Reproduce the data, keeping every word exactly as it is.

§ **Task inputs**:
^^^^^^^^^^^^^^^^

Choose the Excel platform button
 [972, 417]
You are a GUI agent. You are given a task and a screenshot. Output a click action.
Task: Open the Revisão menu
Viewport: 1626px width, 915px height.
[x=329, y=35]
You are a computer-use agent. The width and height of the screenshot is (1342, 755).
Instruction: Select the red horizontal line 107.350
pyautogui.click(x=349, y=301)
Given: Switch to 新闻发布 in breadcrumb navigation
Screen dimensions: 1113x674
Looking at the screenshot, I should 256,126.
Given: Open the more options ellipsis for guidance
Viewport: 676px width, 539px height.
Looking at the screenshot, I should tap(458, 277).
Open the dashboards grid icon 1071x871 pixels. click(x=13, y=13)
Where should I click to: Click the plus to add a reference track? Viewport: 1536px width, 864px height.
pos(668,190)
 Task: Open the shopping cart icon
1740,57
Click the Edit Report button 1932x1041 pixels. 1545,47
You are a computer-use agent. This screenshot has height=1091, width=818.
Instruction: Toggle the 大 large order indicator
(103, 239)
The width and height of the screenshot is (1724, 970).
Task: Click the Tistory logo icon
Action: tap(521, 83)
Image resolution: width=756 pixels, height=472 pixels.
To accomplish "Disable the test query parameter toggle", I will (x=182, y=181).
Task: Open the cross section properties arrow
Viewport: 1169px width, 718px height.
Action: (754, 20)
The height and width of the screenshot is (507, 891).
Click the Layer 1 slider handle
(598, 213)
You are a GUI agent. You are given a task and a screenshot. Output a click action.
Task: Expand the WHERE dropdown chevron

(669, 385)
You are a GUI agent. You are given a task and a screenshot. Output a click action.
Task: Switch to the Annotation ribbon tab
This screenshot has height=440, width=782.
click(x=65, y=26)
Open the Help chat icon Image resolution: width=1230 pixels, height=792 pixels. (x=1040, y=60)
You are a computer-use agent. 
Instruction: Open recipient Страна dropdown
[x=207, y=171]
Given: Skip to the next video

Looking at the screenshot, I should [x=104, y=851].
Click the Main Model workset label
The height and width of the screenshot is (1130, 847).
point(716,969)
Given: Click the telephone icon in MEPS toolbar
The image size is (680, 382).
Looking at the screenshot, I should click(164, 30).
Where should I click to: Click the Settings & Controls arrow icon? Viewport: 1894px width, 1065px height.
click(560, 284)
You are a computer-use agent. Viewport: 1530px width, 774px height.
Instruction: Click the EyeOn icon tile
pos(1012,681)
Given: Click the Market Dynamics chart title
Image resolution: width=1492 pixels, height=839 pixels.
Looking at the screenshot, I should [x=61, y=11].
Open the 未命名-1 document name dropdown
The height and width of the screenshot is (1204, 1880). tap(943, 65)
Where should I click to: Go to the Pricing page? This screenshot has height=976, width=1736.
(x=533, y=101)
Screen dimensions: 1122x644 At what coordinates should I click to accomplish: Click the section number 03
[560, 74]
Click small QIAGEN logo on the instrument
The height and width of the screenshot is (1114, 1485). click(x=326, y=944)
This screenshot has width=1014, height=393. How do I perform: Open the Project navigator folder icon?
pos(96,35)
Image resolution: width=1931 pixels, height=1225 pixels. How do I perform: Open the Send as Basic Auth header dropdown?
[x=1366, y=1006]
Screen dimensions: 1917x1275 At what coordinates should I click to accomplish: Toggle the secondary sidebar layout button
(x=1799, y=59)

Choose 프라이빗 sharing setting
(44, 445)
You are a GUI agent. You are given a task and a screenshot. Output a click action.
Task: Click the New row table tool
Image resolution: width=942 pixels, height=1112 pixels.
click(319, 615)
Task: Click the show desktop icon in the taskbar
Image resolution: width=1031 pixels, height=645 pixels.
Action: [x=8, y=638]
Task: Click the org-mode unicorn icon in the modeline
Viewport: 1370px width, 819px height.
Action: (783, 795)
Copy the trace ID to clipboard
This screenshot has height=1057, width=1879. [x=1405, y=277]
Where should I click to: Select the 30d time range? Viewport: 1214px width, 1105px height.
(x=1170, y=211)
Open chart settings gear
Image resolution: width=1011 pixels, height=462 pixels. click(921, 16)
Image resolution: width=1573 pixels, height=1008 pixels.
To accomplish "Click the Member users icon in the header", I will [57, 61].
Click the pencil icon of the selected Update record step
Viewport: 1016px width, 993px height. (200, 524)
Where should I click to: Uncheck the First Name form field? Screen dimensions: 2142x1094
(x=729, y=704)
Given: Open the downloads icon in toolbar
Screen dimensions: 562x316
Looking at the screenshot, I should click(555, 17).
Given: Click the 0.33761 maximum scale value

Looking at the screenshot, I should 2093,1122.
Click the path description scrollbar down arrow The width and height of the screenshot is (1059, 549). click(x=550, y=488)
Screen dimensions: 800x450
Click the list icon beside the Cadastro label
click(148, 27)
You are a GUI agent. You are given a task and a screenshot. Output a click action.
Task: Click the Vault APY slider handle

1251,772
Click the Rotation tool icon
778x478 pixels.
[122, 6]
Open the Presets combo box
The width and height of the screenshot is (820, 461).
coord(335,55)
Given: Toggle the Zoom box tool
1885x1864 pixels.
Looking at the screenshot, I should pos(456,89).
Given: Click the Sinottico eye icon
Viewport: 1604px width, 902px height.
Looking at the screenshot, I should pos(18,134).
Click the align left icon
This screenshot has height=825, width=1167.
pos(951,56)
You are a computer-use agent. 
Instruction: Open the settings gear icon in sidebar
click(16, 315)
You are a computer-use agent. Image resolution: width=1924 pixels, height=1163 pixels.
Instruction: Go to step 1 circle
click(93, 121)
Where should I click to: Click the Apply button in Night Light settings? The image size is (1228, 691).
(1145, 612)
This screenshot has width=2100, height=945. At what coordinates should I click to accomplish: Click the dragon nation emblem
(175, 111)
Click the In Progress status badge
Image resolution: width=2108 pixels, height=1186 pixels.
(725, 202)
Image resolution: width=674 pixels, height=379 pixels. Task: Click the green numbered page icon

^^^^^^^^^^^^^^^^

§ **Result**:
Choose the Excel platform button
 [972, 417]
You are a GUI agent. You are given a task and a screenshot. Output a click action.
Task: Open the Revisão menu
Viewport: 1626px width, 915px height.
[x=329, y=35]
You are a computer-use agent. The width and height of the screenshot is (1342, 755).
Instruction: Select the red horizontal line 107.350
pyautogui.click(x=349, y=301)
Given: Switch to 新闻发布 in breadcrumb navigation
Screen dimensions: 1113x674
Looking at the screenshot, I should 256,126.
Given: Open the more options ellipsis for guidance
Viewport: 676px width, 539px height.
Looking at the screenshot, I should tap(458, 277).
Open the dashboards grid icon 1071x871 pixels. click(x=13, y=13)
Where should I click to: Click the plus to add a reference track? Viewport: 1536px width, 864px height.
pos(668,190)
 Task: Open the shopping cart icon
1740,57
Click the Edit Report button 1932x1041 pixels. 1545,47
You are a computer-use agent. This screenshot has height=1091, width=818.
Instruction: Toggle the 大 large order indicator
(103, 239)
The width and height of the screenshot is (1724, 970).
Task: Click the Tistory logo icon
Action: tap(521, 83)
Image resolution: width=756 pixels, height=472 pixels.
To accomplish "Disable the test query parameter toggle", I will (x=182, y=181).
Task: Open the cross section properties arrow
Viewport: 1169px width, 718px height.
Action: (754, 20)
The height and width of the screenshot is (507, 891).
Click the Layer 1 slider handle
(598, 213)
You are a GUI agent. You are given a task and a screenshot. Output a click action.
Task: Expand the WHERE dropdown chevron

(669, 385)
You are a GUI agent. You are given a task and a screenshot. Output a click action.
Task: Switch to the Annotation ribbon tab
This screenshot has height=440, width=782.
click(x=65, y=26)
Open the Help chat icon Image resolution: width=1230 pixels, height=792 pixels. (x=1040, y=60)
You are a computer-use agent. 
Instruction: Open recipient Страна dropdown
[x=207, y=171]
Given: Skip to the next video

Looking at the screenshot, I should [x=104, y=851].
Click the Main Model workset label
The height and width of the screenshot is (1130, 847).
point(716,969)
Given: Click the telephone icon in MEPS toolbar
The image size is (680, 382).
Looking at the screenshot, I should click(164, 30).
Where should I click to: Click the Settings & Controls arrow icon? Viewport: 1894px width, 1065px height.
click(560, 284)
You are a computer-use agent. Viewport: 1530px width, 774px height.
Instruction: Click the EyeOn icon tile
pos(1012,681)
Given: Click the Market Dynamics chart title
Image resolution: width=1492 pixels, height=839 pixels.
Looking at the screenshot, I should [x=61, y=11].
Open the 未命名-1 document name dropdown
The height and width of the screenshot is (1204, 1880). tap(943, 65)
Where should I click to: Go to the Pricing page? This screenshot has height=976, width=1736.
(x=533, y=101)
Screen dimensions: 1122x644 At what coordinates should I click to accomplish: Click the section number 03
[560, 74]
Click small QIAGEN logo on the instrument
The height and width of the screenshot is (1114, 1485). click(x=326, y=944)
This screenshot has width=1014, height=393. How do I perform: Open the Project navigator folder icon?
pos(96,35)
Image resolution: width=1931 pixels, height=1225 pixels. How do I perform: Open the Send as Basic Auth header dropdown?
[x=1366, y=1006]
Screen dimensions: 1917x1275 At what coordinates should I click to accomplish: Toggle the secondary sidebar layout button
(x=1799, y=59)

Choose 프라이빗 sharing setting
(44, 445)
You are a GUI agent. You are given a task and a screenshot. Output a click action.
Task: Click the New row table tool
Image resolution: width=942 pixels, height=1112 pixels.
click(319, 615)
Task: Click the show desktop icon in the taskbar
Image resolution: width=1031 pixels, height=645 pixels.
Action: [x=8, y=638]
Task: Click the org-mode unicorn icon in the modeline
Viewport: 1370px width, 819px height.
Action: (783, 795)
Copy the trace ID to clipboard
This screenshot has height=1057, width=1879. [x=1405, y=277]
Where should I click to: Select the 30d time range? Viewport: 1214px width, 1105px height.
(x=1170, y=211)
Open chart settings gear
Image resolution: width=1011 pixels, height=462 pixels. click(921, 16)
Image resolution: width=1573 pixels, height=1008 pixels.
To accomplish "Click the Member users icon in the header", I will [57, 61].
Click the pencil icon of the selected Update record step
Viewport: 1016px width, 993px height. (200, 524)
Where should I click to: Uncheck the First Name form field? Screen dimensions: 2142x1094
(x=729, y=704)
Given: Open the downloads icon in toolbar
Screen dimensions: 562x316
Looking at the screenshot, I should click(555, 17).
Given: Click the 0.33761 maximum scale value

Looking at the screenshot, I should 2093,1122.
Click the path description scrollbar down arrow The width and height of the screenshot is (1059, 549). click(x=550, y=488)
Screen dimensions: 800x450
Click the list icon beside the Cadastro label
click(148, 27)
You are a GUI agent. You are given a task and a screenshot. Output a click action.
Task: Click the Vault APY slider handle

1251,772
Click the Rotation tool icon
778x478 pixels.
[122, 6]
Open the Presets combo box
The width and height of the screenshot is (820, 461).
coord(335,55)
Given: Toggle the Zoom box tool
1885x1864 pixels.
Looking at the screenshot, I should pos(456,89).
Given: Click the Sinottico eye icon
Viewport: 1604px width, 902px height.
Looking at the screenshot, I should pos(18,134).
Click the align left icon
This screenshot has height=825, width=1167.
pos(951,56)
You are a computer-use agent. 
Instruction: Open the settings gear icon in sidebar
click(16, 315)
You are a computer-use agent. Image resolution: width=1924 pixels, height=1163 pixels.
Instruction: Go to step 1 circle
click(93, 121)
Where should I click to: Click the Apply button in Night Light settings? The image size is (1228, 691).
(1145, 612)
This screenshot has width=2100, height=945. At what coordinates should I click to accomplish: Click the dragon nation emblem
(175, 111)
Click the In Progress status badge
Image resolution: width=2108 pixels, height=1186 pixels.
(725, 202)
Image resolution: width=674 pixels, height=379 pixels. Task: Click the green numbered page icon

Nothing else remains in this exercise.